Enunciado da tarefa: Substitua "Piano" por "Bass" nas linhas que vão da que contém "The height and" até a que contém "Action: pyautogui.click(x=412, y=63)", inclusive, e reproduza somente essas linhas, sem nenhuma outra alteração.

Material fornecido:

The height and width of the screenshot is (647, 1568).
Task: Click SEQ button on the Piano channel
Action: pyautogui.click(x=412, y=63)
---
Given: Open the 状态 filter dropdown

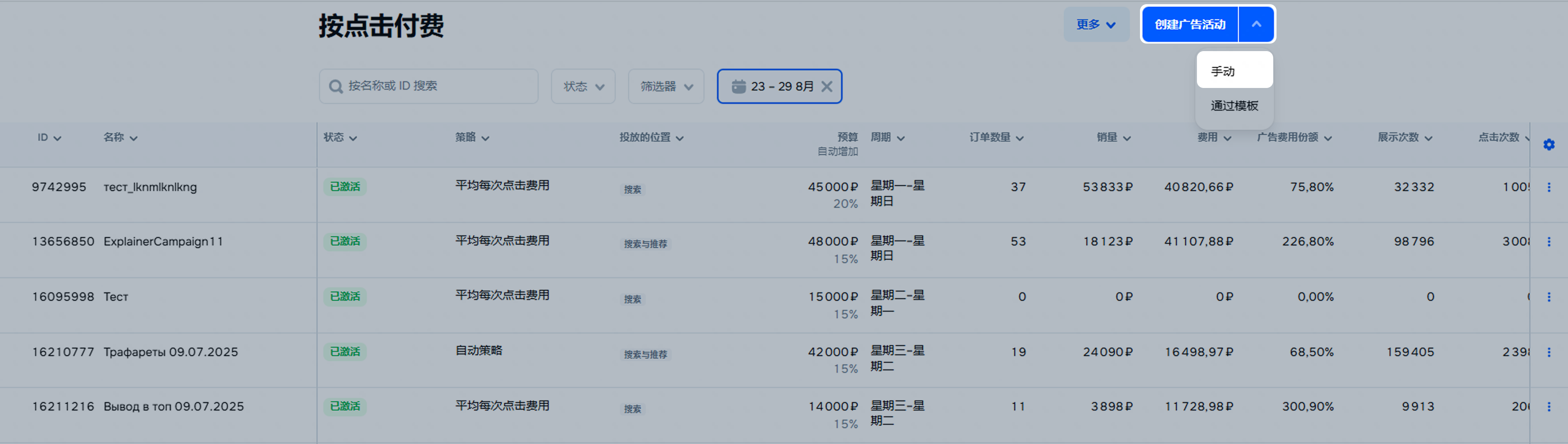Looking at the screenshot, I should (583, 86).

Resultado:
The height and width of the screenshot is (647, 1568).
Task: Click SEQ button on the Bass channel
Action: pyautogui.click(x=412, y=63)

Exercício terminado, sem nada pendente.